Apparently, the women who serve in Congress as senators from the Democratic Party are quite fond of another woman who once served as a Democratic senator -- one who might run for president in 2016. And so these women of the Senate sent their former colleague a letter, urging her to run. But the letter was supposed to be a secret! Because ... why? I have no idea. But now the cat's out of the bag!

All of the female Democratic senators signed a secret letter to Hillary Rodham Clinton early this year encouraging her to run for president in 2016 -- a letter that includes the signature of Sen. Elizabeth Warren and other senators who are mentioned as potential candidates, two high-ranking Democratic Senate aides told ABC News.

The letter, organized at the urging of Sen. Barbara Boxer, D-Calif., was meant to be a private show of support from a group of 16 high-profile former colleagues and fans who are now senators, urging Clinton to do what much of the Democratic Party assumes she will, the aides said.

Okay, so, the newsy bit here is apparently the fact that if every female senator signs a letter urging Hillary Clinton to run, it means that a couple of people who at various times over the past year have figured into 2016 prognosticating (why are we doing that in 2013, again?) maybe shouldn't figure as prominently in 2016 prognostications.
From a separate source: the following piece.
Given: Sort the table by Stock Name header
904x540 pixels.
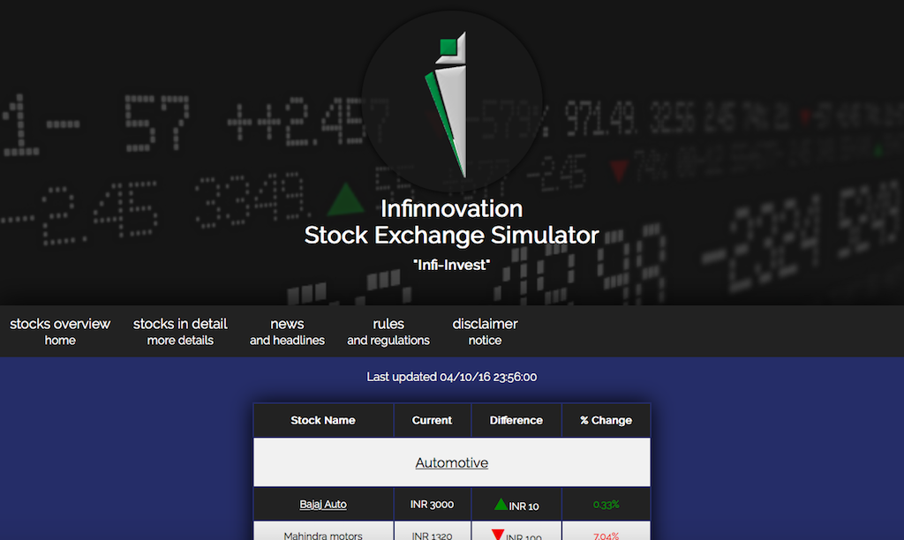Looking at the screenshot, I should [323, 420].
As near as I can tell, that description only applies to Sen. Amy Klobuchar (D-Minn.), as she is the only person who has done things that suggest she wants to run for president. These things include:

The full quote, by the way, is: “I love being a senator from Minnesota. It’s always nice when people talk about it, but right now I’m focused on this job and I think a lot of the work I’m doing in the Senate has national implications."

So that's that. Now, other political reporters have talked about Sen. Elizabeth Warren (D-Mass.) and Sen. Kirstin Gillibrand (D-N.Y.) running for president, but that's only because it is a long, long road from here to 2016 and everyone needs to have something to talk about. The only reason people put Warren in the 2016 mix is because she is shiny and new and popular and she just won an election.
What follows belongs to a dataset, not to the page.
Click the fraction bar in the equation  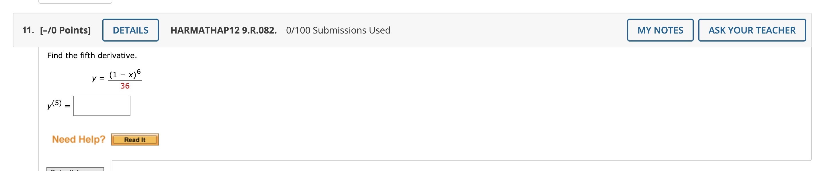point(125,81)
Klein here says that Warren, "has been widely mentioned as a possible liberal alternative to Clinton in Democratic primaries," but that means essentially nothing. Other reporters and pundits have said that, and they are the source for this "widely mentioning." "Political people get up to all sorts of idle talk at cocktail parties," is the news here.

And Gillibrand? Well, she said this: "I am personally urging Secretary Clinton to run ... I've told her I plan to support her in any way I can.”

Anyway, no one was supposed to know about this letter containing the most unsurprising information in the universe, until Sen. Kay Hagan (D-N.C.) accidentally copped to its existence "at an event in New York City on Monday." And now everybody knows that these women really like Hillary Clinton and there's no taking it back!

Since then, Kagan has had to send "a round of apologetic e-mails from her Senate office to other offices on Capitol Hill," because this whole "Democratic women being fond of Hillary Clinton and wanting her to maybe run for president" thing is so scandalous! I can see the passage from "GAME CHANGE 3: THE GAMECHANGENING" now -- "Everything was going great for Hillary Clinton until Kay Hagan let slip the fact that Clinton was well-liked by her colleagues."

"The actual letter has still not emerged publicly," Klein writes. "But its existence adds momentum to the growing sense of inevitability around a Clinton candidacy in 2016."

If the letter's existence was still unknown, there would still be a "growing sense of inevitability around a Clinton candidacy in 2016." If the letter's existence was announced publicly as soon as it was signed, there would still be a "growing sense of inevitability around a Clinton candidacy in 2016." If there was no letter, or if the female Democratic senators didn't know how to write a letter, or if they tried to write a letter but couldn't print it because they were out of toner or something, there would still be a "growing sense of inevitability around a Clinton candidacy in 2016." There will continue to be a "growing sense of inevitability around a Clinton candidacy in 2016," until Clinton says she's not running, and even then there will still be a "growing sense of inevitability around a Clinton candidacy in 2016."